A nurse is preparing a presentation at a senior center about age-related musculoskeletal changes. Which of the following changes should the nurse plan to include?
- A. Reduced chest width
- B. Increased force of isometric contraction
- C. Decreased muscle mass
- D. Thickened vertebral discs
Correct Answer: C
Rationale: The correct answer is C: Decreased muscle mass. As people age, there is a natural decline in muscle mass known as sarcopenia. This can lead to reduced strength and mobility. Choice A, reduced chest width, is not a typical age-related musculoskeletal change. Choice B, increased force of isometric contraction, is not a typical change and may lead to muscle fatigue. Choice D, thickened vertebral discs, is not a common age-related change and may actually lead to disc degeneration. By including decreased muscle mass in the presentation, the nurse can educate the seniors about a common musculoskeletal change that may impact their daily activities.

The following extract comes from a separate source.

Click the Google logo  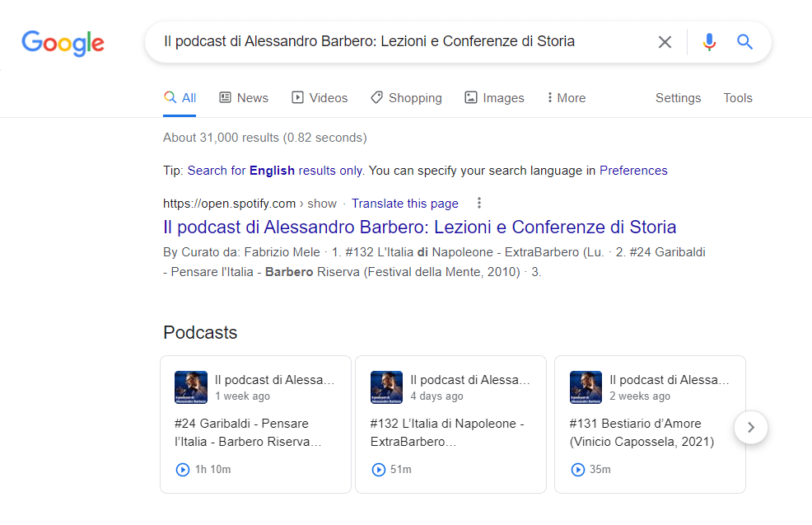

A nurse is providing care for a client who is 2 days postoperative following abdominal surgery and is about to progress from a clear liquid diet to full liquids. Which of the following items should the nurse tell the client he may now request to have on his meal tray?
- A. Chicken broth
- B. Flavored gelatin
- C. Cranberry juice
- D. Skim milk
Correct Answer: D
Rationale: The correct answer is D: Skim milk. Skim milk is allowed on a full liquid diet as it is easily digested and provides essential nutrients. It is also a good source of protein and calcium, important for healing post-surgery. Chicken broth (A) and flavored gelatin (B) are typically allowed on a clear liquid diet but may not be suitable for a full liquid diet. Cranberry juice (C) is acidic and may be too harsh on the stomach post-surgery. Therefore, the nurse should advise the client to choose skim milk for his meal tray to support healing and recovery.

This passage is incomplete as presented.